-- The input follows --
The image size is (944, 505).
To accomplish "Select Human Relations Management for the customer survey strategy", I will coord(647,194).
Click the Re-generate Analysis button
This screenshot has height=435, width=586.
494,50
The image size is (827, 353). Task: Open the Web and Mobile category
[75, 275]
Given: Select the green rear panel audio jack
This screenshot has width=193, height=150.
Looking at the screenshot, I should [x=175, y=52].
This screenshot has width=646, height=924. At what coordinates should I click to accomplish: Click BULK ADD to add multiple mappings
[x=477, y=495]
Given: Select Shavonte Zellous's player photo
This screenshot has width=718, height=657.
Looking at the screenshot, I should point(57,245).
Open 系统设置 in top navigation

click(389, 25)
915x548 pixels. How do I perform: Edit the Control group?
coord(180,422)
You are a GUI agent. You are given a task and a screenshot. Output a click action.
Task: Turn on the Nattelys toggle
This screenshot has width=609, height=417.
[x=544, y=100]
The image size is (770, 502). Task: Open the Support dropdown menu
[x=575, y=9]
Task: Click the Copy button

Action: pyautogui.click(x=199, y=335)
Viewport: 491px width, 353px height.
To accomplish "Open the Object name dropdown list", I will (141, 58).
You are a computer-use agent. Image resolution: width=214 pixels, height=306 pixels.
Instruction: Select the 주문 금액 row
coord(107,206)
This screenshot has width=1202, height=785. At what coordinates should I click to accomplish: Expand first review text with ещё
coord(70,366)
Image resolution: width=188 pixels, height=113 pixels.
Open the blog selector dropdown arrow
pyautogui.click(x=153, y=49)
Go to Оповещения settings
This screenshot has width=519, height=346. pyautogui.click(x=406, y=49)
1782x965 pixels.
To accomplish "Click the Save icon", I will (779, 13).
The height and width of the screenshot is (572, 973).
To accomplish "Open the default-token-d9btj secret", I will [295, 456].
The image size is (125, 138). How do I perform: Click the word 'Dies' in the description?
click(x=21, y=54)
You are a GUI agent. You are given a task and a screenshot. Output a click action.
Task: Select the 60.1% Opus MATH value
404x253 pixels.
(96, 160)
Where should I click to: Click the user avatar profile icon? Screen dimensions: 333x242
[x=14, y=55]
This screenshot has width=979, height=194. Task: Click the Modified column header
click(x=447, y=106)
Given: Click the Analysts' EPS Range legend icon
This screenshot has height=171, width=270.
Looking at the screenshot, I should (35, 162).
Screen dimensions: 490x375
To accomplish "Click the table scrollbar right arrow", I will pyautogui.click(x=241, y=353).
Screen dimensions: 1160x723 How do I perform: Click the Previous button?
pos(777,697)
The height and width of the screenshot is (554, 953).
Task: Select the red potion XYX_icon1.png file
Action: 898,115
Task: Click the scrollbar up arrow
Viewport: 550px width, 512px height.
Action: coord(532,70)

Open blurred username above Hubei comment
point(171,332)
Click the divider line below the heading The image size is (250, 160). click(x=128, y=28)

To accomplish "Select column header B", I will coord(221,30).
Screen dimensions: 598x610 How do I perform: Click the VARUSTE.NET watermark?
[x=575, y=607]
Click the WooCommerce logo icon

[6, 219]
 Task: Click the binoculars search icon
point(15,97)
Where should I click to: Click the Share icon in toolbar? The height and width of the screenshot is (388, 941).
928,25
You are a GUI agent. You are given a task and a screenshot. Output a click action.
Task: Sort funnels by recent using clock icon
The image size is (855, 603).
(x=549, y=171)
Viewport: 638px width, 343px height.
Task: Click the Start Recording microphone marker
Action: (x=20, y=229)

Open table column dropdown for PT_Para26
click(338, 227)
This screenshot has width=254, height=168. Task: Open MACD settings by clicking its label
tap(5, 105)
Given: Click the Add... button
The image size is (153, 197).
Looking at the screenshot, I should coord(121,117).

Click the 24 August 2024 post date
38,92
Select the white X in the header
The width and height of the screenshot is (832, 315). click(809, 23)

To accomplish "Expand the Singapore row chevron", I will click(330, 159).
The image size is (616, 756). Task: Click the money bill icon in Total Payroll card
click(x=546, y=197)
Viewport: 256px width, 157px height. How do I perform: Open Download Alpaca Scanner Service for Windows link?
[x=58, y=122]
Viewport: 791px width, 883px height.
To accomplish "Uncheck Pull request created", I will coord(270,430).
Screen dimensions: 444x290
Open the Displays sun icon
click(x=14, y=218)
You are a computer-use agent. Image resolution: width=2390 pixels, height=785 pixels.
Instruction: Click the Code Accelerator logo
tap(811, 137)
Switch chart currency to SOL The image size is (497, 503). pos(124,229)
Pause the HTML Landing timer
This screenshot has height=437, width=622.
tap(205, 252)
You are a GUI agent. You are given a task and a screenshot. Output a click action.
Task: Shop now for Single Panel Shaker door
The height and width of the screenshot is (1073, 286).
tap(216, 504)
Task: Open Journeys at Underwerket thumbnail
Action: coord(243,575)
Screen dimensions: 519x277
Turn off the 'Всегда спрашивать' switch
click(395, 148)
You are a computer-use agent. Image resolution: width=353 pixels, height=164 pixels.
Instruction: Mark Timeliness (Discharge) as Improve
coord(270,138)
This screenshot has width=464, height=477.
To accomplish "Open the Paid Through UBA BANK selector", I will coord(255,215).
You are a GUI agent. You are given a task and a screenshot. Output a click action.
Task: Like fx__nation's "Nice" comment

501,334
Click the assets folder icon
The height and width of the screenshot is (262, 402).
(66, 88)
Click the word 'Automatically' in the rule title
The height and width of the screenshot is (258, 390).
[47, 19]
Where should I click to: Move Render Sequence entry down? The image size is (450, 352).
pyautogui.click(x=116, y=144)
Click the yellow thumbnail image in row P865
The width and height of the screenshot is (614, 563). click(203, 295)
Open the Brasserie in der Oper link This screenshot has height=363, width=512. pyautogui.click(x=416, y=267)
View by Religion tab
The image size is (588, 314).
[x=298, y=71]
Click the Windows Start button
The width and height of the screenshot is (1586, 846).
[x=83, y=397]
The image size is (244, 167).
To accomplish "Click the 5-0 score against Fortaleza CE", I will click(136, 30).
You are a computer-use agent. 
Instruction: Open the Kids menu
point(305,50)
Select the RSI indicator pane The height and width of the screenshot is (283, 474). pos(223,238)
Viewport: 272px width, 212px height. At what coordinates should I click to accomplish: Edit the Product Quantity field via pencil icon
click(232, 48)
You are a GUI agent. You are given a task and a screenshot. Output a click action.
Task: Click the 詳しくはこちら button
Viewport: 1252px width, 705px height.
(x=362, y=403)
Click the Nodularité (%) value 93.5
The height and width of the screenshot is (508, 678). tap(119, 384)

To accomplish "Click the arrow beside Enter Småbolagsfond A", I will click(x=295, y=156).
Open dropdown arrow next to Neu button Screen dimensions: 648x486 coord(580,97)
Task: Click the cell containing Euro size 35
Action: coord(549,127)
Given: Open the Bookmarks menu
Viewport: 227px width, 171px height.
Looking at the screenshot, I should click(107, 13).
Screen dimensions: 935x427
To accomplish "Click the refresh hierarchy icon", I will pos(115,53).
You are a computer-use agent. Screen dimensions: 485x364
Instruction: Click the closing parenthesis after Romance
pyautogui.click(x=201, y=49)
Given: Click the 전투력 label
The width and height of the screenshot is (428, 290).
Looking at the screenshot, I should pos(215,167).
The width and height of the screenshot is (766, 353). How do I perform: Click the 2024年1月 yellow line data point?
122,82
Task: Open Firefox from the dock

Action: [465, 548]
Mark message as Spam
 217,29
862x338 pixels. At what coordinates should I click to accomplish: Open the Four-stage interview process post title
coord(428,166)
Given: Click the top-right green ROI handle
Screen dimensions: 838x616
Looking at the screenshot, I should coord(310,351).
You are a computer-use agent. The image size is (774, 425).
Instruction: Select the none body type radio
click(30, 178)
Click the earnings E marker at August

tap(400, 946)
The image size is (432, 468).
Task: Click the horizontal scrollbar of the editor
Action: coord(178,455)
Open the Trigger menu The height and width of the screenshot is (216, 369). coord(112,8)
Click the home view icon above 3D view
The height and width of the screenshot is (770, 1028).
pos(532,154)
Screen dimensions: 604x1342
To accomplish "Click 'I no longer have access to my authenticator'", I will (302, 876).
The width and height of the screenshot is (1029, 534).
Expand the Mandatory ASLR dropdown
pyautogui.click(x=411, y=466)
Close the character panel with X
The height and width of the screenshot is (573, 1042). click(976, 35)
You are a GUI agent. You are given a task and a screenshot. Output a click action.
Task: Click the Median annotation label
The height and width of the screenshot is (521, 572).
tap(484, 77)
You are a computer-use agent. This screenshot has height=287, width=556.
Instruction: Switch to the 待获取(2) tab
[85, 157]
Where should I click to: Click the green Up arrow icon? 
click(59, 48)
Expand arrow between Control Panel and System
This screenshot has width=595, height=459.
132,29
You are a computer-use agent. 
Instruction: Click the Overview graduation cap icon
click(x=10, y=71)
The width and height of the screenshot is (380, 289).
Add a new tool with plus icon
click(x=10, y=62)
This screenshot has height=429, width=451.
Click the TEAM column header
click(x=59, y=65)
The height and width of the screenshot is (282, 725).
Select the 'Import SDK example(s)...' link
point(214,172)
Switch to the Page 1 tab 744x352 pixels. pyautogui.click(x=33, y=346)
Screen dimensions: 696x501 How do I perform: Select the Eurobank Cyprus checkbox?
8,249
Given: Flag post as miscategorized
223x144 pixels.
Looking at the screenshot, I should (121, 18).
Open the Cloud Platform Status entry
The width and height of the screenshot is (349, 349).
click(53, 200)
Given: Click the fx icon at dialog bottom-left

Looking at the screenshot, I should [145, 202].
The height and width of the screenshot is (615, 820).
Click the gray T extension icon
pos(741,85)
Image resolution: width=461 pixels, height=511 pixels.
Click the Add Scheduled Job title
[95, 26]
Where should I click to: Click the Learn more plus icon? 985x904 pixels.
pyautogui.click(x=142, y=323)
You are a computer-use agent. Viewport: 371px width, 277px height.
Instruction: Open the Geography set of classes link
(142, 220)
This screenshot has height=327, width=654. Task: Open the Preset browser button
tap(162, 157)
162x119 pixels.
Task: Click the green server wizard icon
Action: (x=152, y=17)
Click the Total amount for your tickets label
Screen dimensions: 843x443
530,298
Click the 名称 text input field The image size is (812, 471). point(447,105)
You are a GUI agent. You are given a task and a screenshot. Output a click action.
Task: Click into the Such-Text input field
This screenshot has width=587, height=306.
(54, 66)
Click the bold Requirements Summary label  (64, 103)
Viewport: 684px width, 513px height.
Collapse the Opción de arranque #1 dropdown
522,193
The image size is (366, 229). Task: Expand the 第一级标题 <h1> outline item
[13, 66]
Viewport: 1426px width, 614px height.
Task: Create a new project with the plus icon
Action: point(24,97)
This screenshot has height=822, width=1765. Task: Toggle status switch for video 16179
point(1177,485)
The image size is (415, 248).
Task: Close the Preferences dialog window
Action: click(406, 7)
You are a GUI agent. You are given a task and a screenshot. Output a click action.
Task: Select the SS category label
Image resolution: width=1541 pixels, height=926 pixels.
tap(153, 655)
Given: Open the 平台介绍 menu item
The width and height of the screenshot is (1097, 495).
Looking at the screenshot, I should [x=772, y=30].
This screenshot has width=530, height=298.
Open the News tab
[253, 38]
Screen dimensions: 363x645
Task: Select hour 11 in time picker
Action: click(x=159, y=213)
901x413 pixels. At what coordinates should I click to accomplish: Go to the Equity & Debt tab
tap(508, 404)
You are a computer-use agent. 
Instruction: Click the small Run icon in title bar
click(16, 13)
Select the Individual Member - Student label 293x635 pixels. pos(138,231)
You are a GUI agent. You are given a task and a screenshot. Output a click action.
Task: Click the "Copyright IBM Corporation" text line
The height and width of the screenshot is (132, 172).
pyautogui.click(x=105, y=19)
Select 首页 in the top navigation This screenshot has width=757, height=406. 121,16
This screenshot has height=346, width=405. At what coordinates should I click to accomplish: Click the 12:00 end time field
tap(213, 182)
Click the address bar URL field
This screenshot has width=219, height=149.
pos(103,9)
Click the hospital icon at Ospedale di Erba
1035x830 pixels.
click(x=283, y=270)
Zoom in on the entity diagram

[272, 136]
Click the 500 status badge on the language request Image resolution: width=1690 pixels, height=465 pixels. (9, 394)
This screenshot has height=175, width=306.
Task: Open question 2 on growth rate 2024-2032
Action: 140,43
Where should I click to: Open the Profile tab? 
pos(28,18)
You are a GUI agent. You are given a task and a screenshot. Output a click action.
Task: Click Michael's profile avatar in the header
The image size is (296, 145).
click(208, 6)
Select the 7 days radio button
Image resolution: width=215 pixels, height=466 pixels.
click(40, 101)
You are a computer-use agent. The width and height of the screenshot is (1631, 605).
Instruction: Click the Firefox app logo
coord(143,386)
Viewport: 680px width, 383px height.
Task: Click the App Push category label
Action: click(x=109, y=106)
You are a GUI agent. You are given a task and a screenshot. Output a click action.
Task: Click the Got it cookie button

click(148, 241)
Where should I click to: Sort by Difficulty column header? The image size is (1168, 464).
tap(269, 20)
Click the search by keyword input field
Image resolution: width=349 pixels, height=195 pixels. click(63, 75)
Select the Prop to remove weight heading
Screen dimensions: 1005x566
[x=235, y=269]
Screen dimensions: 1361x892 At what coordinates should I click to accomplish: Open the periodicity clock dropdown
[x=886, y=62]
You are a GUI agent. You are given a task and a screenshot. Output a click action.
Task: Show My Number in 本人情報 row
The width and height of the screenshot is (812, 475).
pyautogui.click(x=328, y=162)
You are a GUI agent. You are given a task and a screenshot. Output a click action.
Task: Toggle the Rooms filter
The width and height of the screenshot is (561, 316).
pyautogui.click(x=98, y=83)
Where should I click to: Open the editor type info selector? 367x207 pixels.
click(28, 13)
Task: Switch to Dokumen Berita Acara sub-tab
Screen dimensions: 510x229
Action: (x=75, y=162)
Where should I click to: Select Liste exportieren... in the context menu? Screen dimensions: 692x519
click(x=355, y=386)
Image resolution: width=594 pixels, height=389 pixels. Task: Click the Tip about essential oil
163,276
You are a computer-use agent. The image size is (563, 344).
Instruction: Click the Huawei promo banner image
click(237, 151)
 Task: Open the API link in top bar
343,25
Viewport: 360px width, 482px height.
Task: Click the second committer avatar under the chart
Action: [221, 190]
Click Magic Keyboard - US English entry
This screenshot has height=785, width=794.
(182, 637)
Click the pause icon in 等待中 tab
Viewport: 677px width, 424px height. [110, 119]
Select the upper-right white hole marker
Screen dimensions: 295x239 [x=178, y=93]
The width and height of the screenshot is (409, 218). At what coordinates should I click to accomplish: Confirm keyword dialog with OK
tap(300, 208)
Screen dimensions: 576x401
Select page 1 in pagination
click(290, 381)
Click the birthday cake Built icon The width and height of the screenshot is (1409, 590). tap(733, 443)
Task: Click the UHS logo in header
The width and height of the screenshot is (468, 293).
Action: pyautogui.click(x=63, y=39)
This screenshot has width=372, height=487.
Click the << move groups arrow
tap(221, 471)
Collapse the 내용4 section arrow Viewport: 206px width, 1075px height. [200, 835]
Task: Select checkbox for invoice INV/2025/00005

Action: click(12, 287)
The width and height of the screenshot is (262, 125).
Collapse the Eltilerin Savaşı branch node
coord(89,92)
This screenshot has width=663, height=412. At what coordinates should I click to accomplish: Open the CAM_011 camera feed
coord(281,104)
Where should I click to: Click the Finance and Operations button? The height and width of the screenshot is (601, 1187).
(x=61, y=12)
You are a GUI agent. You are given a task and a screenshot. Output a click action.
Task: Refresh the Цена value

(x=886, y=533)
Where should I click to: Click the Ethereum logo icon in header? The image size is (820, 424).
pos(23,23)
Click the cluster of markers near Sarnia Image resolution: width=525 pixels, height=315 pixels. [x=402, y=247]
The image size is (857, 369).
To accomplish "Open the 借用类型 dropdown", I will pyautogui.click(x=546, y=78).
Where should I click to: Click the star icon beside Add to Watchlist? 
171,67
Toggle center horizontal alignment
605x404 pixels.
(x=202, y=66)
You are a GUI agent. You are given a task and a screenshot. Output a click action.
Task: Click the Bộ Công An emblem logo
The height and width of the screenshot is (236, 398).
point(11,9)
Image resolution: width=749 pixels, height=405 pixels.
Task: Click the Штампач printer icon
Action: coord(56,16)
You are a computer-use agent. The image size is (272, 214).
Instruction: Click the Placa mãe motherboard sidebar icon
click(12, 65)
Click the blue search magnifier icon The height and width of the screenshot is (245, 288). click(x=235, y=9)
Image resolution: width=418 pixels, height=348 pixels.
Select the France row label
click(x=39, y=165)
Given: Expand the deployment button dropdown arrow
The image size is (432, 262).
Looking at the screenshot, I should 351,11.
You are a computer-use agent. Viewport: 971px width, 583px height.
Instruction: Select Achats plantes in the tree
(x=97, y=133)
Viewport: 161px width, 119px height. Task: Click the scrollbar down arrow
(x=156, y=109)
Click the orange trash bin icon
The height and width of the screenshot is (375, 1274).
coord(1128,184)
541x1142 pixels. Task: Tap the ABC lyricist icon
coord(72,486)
-- The input concluded --
> _Brief_
Take the listing above and repeat exactly the lines from the one containing "Open table column dropdown for PT_Para26" through the one containing "Screen dimensions: 444x290", both included.

> _Result_
Open table column dropdown for PT_Para26
click(338, 227)
This screenshot has width=254, height=168. Task: Open MACD settings by clicking its label
tap(5, 105)
Given: Click the Add... button
The image size is (153, 197).
Looking at the screenshot, I should coord(121,117).

Click the 24 August 2024 post date
38,92
Select the white X in the header
The width and height of the screenshot is (832, 315). click(809, 23)

To accomplish "Expand the Singapore row chevron", I will click(330, 159).
The image size is (616, 756). Task: Click the money bill icon in Total Payroll card
click(x=546, y=197)
Viewport: 256px width, 157px height. How do I perform: Open Download Alpaca Scanner Service for Windows link?
[x=58, y=122]
Viewport: 791px width, 883px height.
To accomplish "Uncheck Pull request created", I will coord(270,430).
Screen dimensions: 444x290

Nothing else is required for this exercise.